Question

A thick plane convex lens made of crown glass (Refractive index $1.5$ ) has thickness of $3\,cm$ at its center, The radius of curvature of lens is $5cm$ . An ink made at the center of its plane face, when viewed normally through the curved face, appears to be at distance $x$ from the curved face. Then x is equal to

A. $2\,cm$
B. $2.1\,cm$
C. $2.3\,cm$
D. $2.5\,cm$

Answer 1

In order to solve this question we need to understand convex lens, refractive index and light behavior upon entering in another medium. So a convex lens is a type of lens having thicker edges than center, these lenses are converging in nature as it converges parallel beam falling on it on a point known as focal point of lens. Refractive index of medium is the ratio of sine of incident angle to the sine of refracted angle. Whenever a light enters in some medium its speed gets slower and it gets refracted at medium. Same phenomena happens when we visualize the ink mark at the center of convex lens light coming from ink refracted and we see an apparent position of ink.
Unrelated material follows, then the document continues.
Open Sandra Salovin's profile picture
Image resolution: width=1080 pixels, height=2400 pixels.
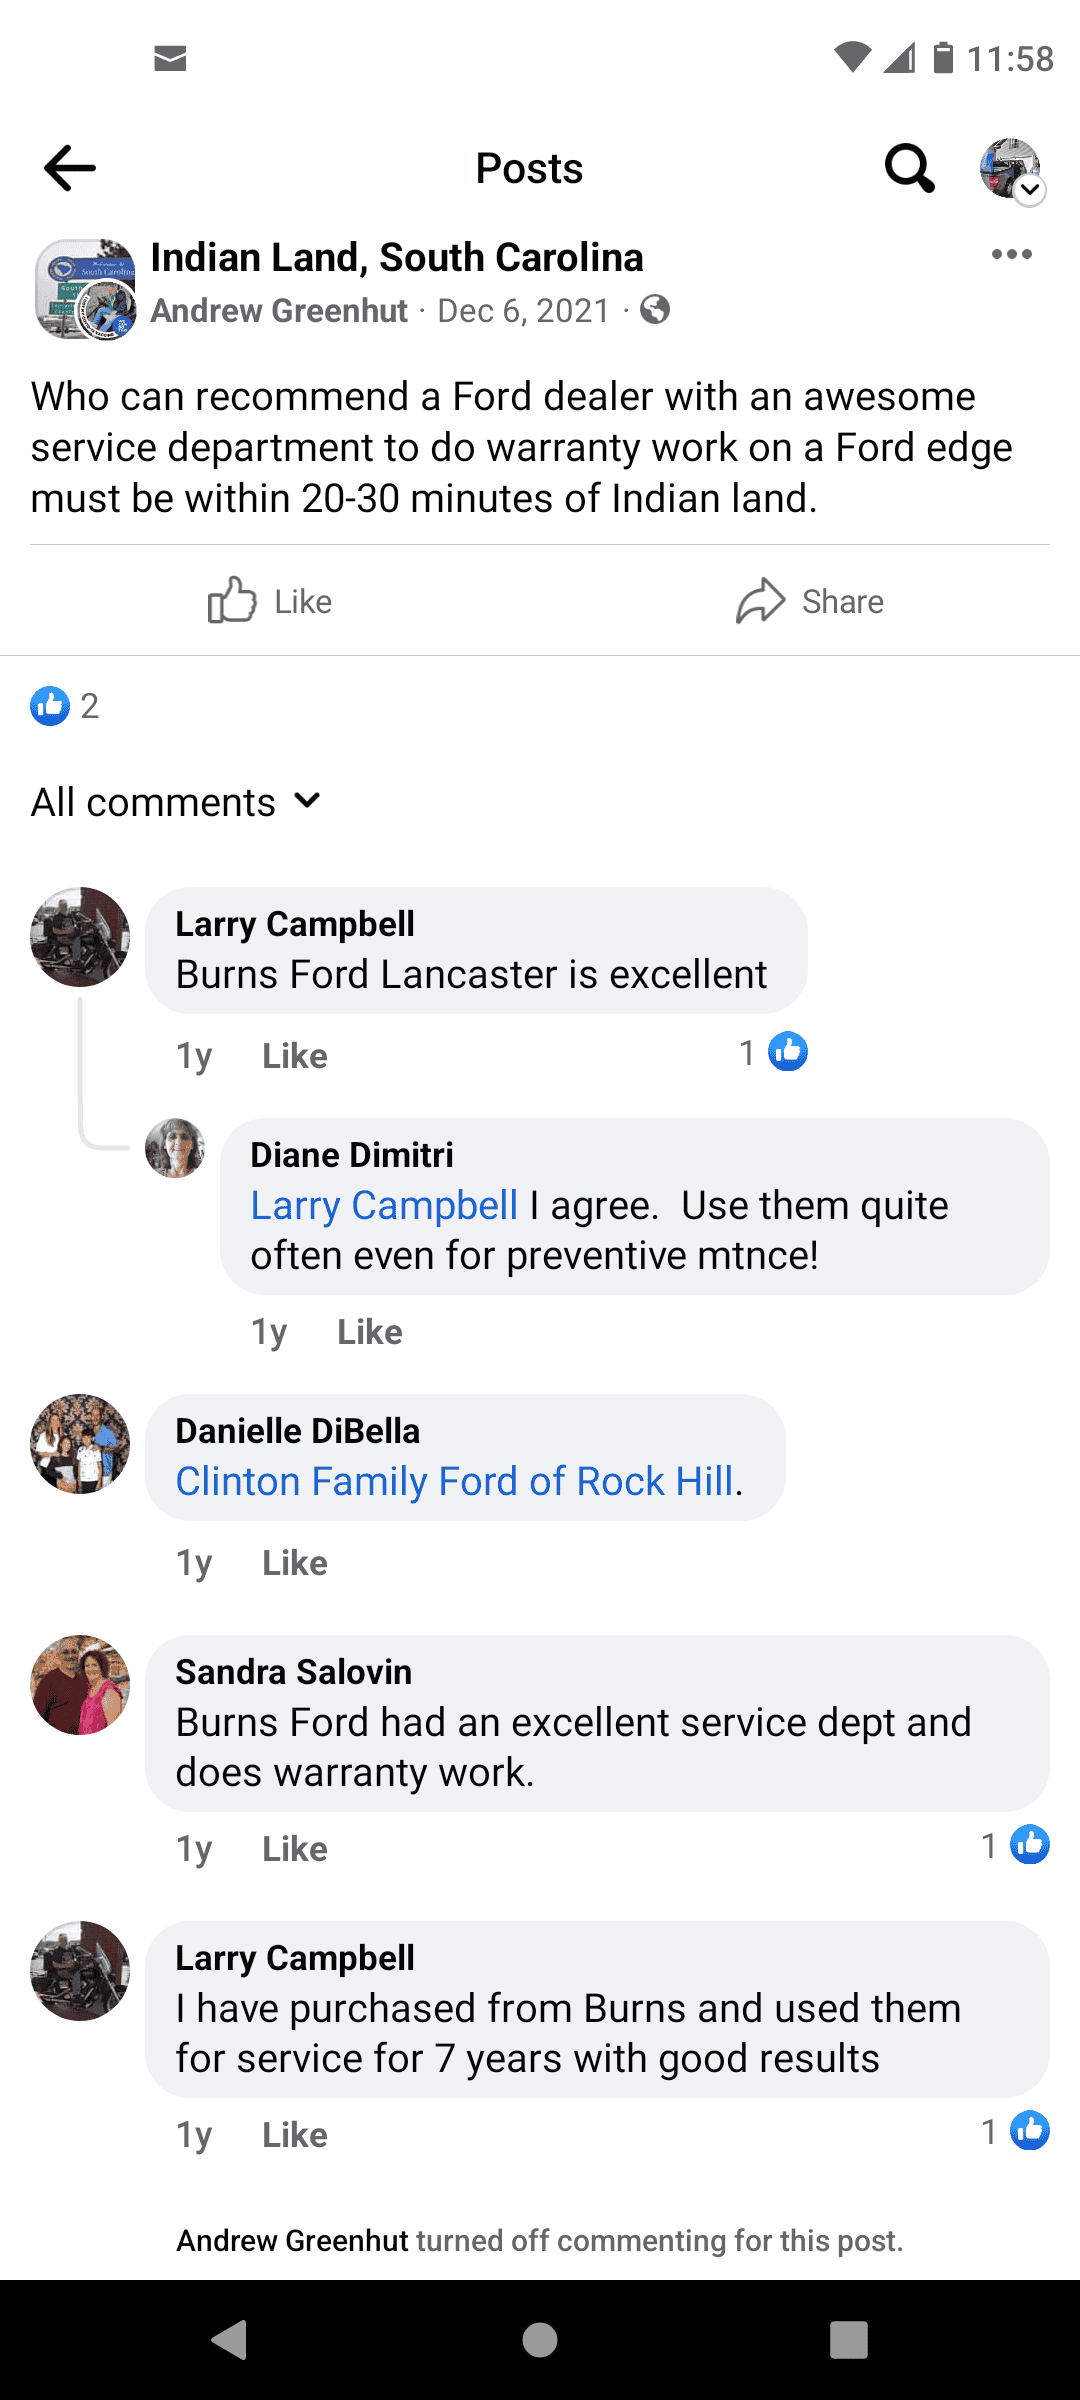point(80,1685)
Complete step by step answer:
The lens equations is written as,
$\dfrac{{{\mu _2}}}{v} - \dfrac{{{\mu _1}}}{u} = \dfrac{{{\mu _2} - {\mu _1}}}{R}$
Here ${\mu _2}$ is the refractive index of that medium into which light transfers.According to given problem ${\mu _2} = 1$ (refractive index of air). And ${\mu _1}$ is the refractive index of that medium from which light passes. According to the given problem ${\mu _1} = 1.5$.

Also $v$ is image distance. According to the given problem $v = x$.And $u$ is the object distance from the center. According to the given problem $u = - 3\,cm$.Also $R$ is the radius of a convex lens. According to the given problem $R = - 5\,cm$.Putting values we get
$\dfrac{1}{x} - \dfrac{{1.5}}{{( - 3)}} = \dfrac{{(1 - 1.5)}}{{( - 5)}}$
$\Rightarrow \dfrac{1}{x} + 0.5 = 0.1$
$\Rightarrow \dfrac{1}{x} = 0.1 - 0.5 = - 0.4$
$\therefore x = - \dfrac{1}{{0.4}} = - 2.5\,cm$

So the correct option is D.

Note: It should be remembered that negative sign in image distance, object distance and radius implies that these distances are measured in opposite directions. We can only see the apparent position of ink rather than the actual position because of refraction at the interface. Also light first falls on ink then from ink it is reflected by and then light enters in our eye by undergoing refraction.